# New style Snow pusher??



## deere615 (Jun 1, 2007)

Found this on youtube guy took a huge tire cut it in half and made 2 snow pushers. Pretty neat idea and seems to work good but probably not something I would do lol


----------



## MIDTOWNPC (Feb 17, 2007)

better then paying to throw that tire out.

would it be wrong for me to copy that? *******? id do it


----------



## Burkartsplow (Nov 1, 2007)

Wow, Those are some tiny skids....


----------



## zutecht (Jun 26, 2009)

I dont see that scraping very well but it moves the bulk of it.
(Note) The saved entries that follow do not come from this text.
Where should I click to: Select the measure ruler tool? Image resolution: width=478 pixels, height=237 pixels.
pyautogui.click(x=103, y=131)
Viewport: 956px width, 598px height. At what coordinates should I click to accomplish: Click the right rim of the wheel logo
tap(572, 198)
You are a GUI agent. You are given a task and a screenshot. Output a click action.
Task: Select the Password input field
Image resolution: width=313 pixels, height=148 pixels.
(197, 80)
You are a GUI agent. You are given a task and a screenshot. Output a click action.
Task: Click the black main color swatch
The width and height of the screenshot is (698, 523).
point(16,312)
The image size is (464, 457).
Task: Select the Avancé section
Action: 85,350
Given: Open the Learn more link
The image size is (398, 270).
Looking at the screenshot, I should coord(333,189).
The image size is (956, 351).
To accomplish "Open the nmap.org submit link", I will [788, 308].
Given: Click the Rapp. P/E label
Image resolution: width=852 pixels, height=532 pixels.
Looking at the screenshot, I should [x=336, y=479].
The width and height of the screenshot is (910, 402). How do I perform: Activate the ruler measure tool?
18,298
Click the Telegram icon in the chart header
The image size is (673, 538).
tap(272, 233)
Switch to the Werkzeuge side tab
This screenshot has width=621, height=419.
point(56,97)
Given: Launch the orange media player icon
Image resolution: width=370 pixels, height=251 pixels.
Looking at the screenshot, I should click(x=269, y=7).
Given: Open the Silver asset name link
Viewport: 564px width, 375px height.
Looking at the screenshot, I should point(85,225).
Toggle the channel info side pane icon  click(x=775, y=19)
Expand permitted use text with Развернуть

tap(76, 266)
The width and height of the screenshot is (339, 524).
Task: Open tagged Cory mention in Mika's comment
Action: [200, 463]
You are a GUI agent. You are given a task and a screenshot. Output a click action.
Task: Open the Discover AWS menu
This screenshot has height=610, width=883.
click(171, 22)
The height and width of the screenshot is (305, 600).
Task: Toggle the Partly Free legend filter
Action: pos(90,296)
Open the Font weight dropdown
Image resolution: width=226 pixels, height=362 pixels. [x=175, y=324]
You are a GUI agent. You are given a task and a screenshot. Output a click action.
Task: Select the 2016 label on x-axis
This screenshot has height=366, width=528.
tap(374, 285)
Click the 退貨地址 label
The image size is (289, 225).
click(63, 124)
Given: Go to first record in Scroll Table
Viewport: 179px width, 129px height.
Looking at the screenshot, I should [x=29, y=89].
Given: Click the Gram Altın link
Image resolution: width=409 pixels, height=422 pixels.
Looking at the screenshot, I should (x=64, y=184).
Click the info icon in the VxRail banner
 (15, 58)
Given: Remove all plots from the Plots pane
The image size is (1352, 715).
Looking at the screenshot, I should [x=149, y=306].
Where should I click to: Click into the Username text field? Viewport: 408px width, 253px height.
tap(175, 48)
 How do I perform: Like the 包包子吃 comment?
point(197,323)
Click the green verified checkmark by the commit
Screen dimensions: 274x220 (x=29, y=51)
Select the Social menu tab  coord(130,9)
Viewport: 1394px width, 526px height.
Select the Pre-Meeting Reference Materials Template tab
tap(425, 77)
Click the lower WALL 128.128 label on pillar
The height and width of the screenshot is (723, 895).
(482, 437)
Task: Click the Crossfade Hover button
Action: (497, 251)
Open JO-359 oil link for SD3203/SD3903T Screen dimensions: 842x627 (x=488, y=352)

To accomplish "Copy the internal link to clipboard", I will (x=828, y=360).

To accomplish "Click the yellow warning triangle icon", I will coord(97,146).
Its amazing what some people come up with i think thats pretty sweet.


----------



## deere615 (Jun 1, 2007)

MIDTOWNPC;967134 said:


> better then paying to throw that tire out.
> 
> would it be wrong for me to copy that? *******? id do it


thats true lol


Burkartsplow;967135 said:


> Wow, Those are some tiny skids....


yeah that was my thought too seems like they were struggling a bit at some points


zutecht;967139 said:


> I dont see that scraping very well but it moves the bulk of it. Its amazing what some people come up with i think thats pretty sweet.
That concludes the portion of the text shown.